* [What you will do]: Which lines of the records below contain the word "Viewport"? Show each one.

(Data for the task Opens)

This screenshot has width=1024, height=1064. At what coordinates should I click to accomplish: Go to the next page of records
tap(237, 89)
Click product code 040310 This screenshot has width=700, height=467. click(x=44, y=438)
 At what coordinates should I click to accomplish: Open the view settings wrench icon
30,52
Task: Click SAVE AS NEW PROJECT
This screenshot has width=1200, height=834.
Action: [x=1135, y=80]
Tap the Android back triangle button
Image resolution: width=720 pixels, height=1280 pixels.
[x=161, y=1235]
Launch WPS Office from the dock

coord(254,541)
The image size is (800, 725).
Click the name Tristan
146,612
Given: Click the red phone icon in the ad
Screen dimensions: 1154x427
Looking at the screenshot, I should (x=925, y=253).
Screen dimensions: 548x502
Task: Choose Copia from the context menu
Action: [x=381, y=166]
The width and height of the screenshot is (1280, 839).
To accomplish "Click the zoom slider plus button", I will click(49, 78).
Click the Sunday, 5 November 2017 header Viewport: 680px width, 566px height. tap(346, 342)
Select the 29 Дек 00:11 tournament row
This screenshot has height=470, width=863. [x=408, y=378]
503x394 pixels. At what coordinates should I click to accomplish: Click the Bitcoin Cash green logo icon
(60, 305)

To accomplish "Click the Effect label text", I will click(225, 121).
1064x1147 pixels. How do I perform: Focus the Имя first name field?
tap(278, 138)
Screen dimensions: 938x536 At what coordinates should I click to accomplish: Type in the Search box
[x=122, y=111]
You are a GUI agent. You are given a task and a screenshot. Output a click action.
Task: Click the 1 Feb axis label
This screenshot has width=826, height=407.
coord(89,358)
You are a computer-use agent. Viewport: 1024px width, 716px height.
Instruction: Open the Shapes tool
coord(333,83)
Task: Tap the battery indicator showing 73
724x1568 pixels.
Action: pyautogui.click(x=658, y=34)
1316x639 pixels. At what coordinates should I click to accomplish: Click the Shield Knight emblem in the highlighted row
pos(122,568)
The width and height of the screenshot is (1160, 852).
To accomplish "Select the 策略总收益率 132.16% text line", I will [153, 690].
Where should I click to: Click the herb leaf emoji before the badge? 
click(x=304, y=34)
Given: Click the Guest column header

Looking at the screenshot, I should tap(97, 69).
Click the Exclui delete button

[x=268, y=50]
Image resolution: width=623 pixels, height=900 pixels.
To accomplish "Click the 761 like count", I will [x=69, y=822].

(Data for the task Closes)

* [Reply to the task]:
Click the Sunday, 5 November 2017 header Viewport: 680px width, 566px height. tap(346, 342)
You are a computer-use agent. Viewport: 1024px width, 716px height.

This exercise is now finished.